Wireless access points security question

Hello-

I am looking to find some opinions on Wireless access points. I will
need to draft up some suggestions on what technologies to deploy
meeting the below standards. Cisco (yes inc. linksys) will need to be
the brand in this case. This is what my security specialist is
requiring from my Gear:

*********
CCMP for encryption (using AES for the 128 bit cipher, 48 bit for the
IV [initiation vector])
EAP-TLS for authentication
802.1x for network access
Radius Server
*********

There will be approxmiately 20 users per site and 2-3 sites. One site
is 3 floors and the other site has walls made of serious cinderblocks
(Cement)The third is just a regular one floor office.

Thank you very much for any suggestions, esp if you have implemented
such a plan.

-WWalla

 

I am looking to find some opinions on Wireless access points. I will

Ask your budget and consider asking another security specialist (who has
some expirience in WLAN deployments...) if your budget cannot afford to
simply say "I only want the very latest and very best".

In WLAN deployments the level of configured security measures is *only*
determined by the lowest level client device that needs to connect, not
features that are promised for upcoming firmware releases.

AES CCMP is the most secure implemented cipher in WLAN today.
But only very few clients have it implemented today, there are many many
applications and client devices that will never implement AES-CCMP in
their lifecycle.

EAP-TLS is the most secure EAP method, but also the most burdensome to
deploy.

If your security specialist has enough money to spend, you can deploy an
IPsec VPN. This is the most expensive solution

 

Uli-
Thanks for the advice (and the subtle sarcasm..ha) I appreciate your
insight I understand you have experience in this matter.
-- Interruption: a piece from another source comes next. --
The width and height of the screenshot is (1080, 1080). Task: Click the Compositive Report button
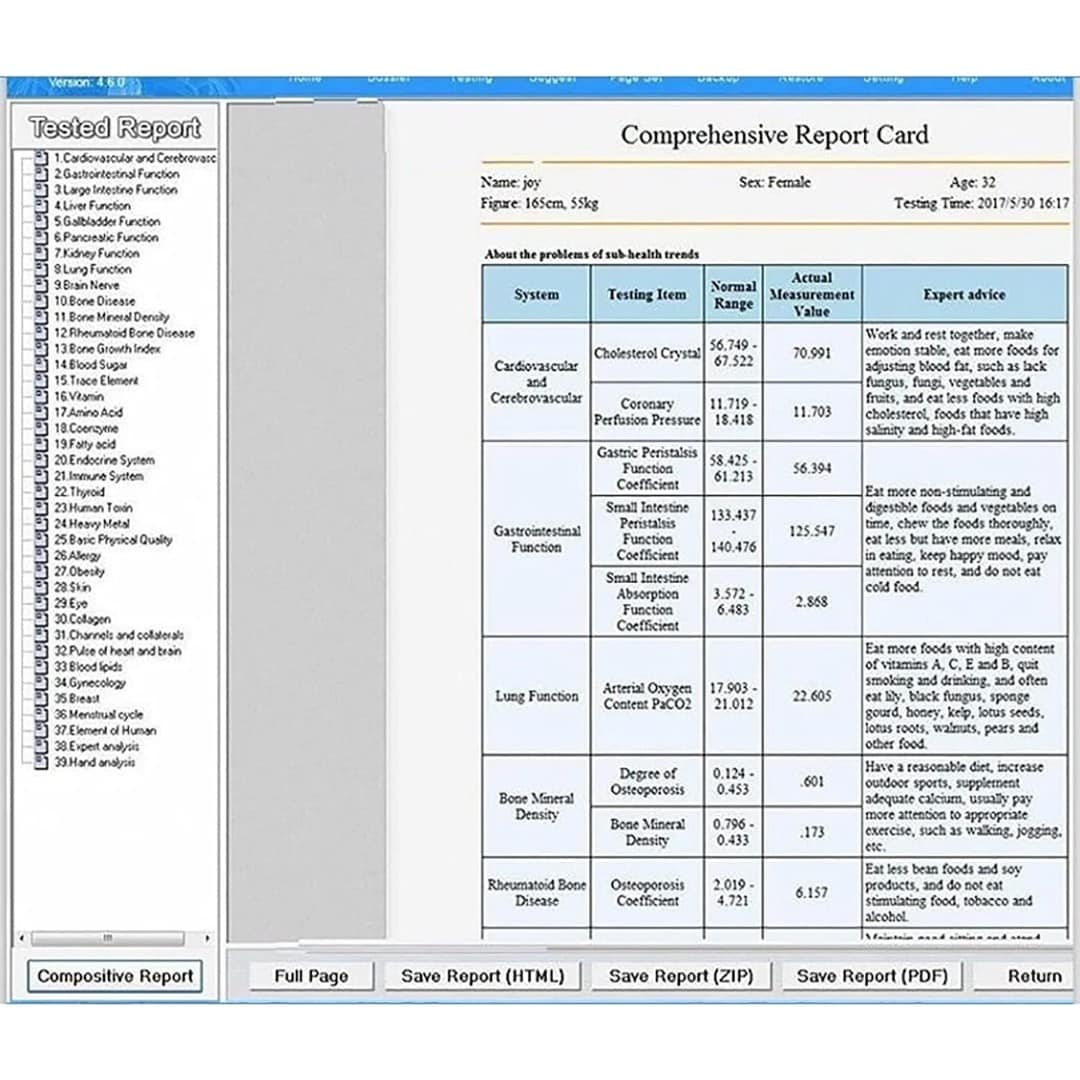coord(115,976)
What
resources would be a good read for me to brush up on these technologies
to be able to argue your points with my Sec. Spec?
What constructive advice do you have for suggestion as far as Hardware
and software to implement in this senario?

If anyone else can also add to this topic I would appreciate multiple
points of view. Thanks again.

 

Answer some questions before making decisions:


- what authentication types and ciphers are supported by your client
devices. Only here you'll find what you *can* implement. If there are
WLAN print servers only capable of WEP40...
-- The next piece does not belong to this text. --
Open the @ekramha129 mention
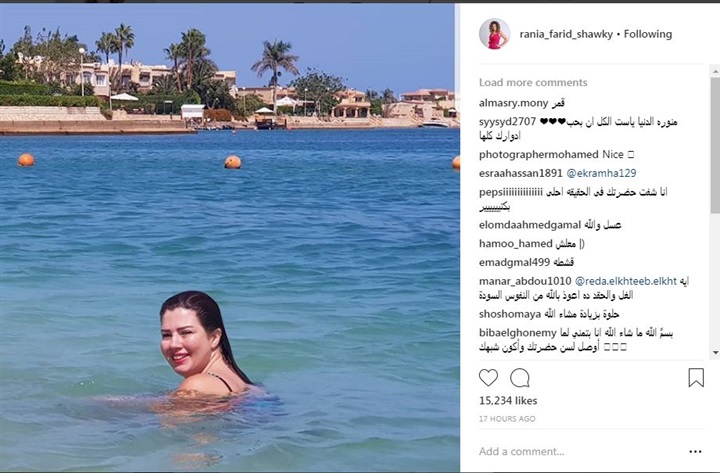The image size is (720, 473). tap(601, 173)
- what is a appropiate security level of your wired lan, or is there
*any* security level on the wired side. If the cleaning woman can plug a
notebook with ethereal into your network you don't need to bother much
about *wireless* security.

- WPA is widely available and there is absolutely no concern about TKIP.
The RC4 cipher is ok if there is enough randomness of the IV. WEP was
broken by the lack of randomness of the IV.

- Using dynamic keys via EAP-something is usually a good practice, you
have a good central monitoring of whom has used the network at your RADIUS.
Changing the WEP keys on 20 or 50 AP's can be done in minutes or few
hours. But days to weeks on different client devices.

- PEAP/LEAP/TTLS are usually much easier to deploy and give the same
level of security. The weak point is not only cryptography, usually the
weak point sits between terminal and chair. With TLS you'll run into the
user calling the help desk "Done nothing, worked yesterday" and the user
is right!!! Certifcate has expired and cannot be renewed because there
is no network connection to get the new one from your CA server.

- There must be a strategy of recognizing rogue APs. There are products
that can help you, but your security concept is *always* the most
important part of the solution. You cannot "buy" security without the
cost of supervising the rules.

- There is no 100% security warranty. But if your house is better
secured than your neighbour, the burglar will went into your neighbour's
house. There are reasons to raise the level, but from 99,9% to 99,99%
will be expensive and if you have to secure against hightech criminal
energy the weak point soon will be the "social attack".

- Perhaps long term availabilty or at least a defined life cycle is a
concern when using/allowing only internally certified components in your
network. You cannot buy Linksys/Netgear/D-Link because you don't know
what you get on your next order. They often replace there models against
totally different without notice. Instead of fixed firmware/driver
releases you'll may get replaced bugs.

 

Uli-
Thank you a great deal for your advice! After I go back and look up
your terminology, I will reread it all and come to some
recommendations.
Your knowlege levels seems to be very impresive and I will take this
info and use it as my search goes onward.
Thanks for your time today.

 

Anyone else have some insight like Uli's?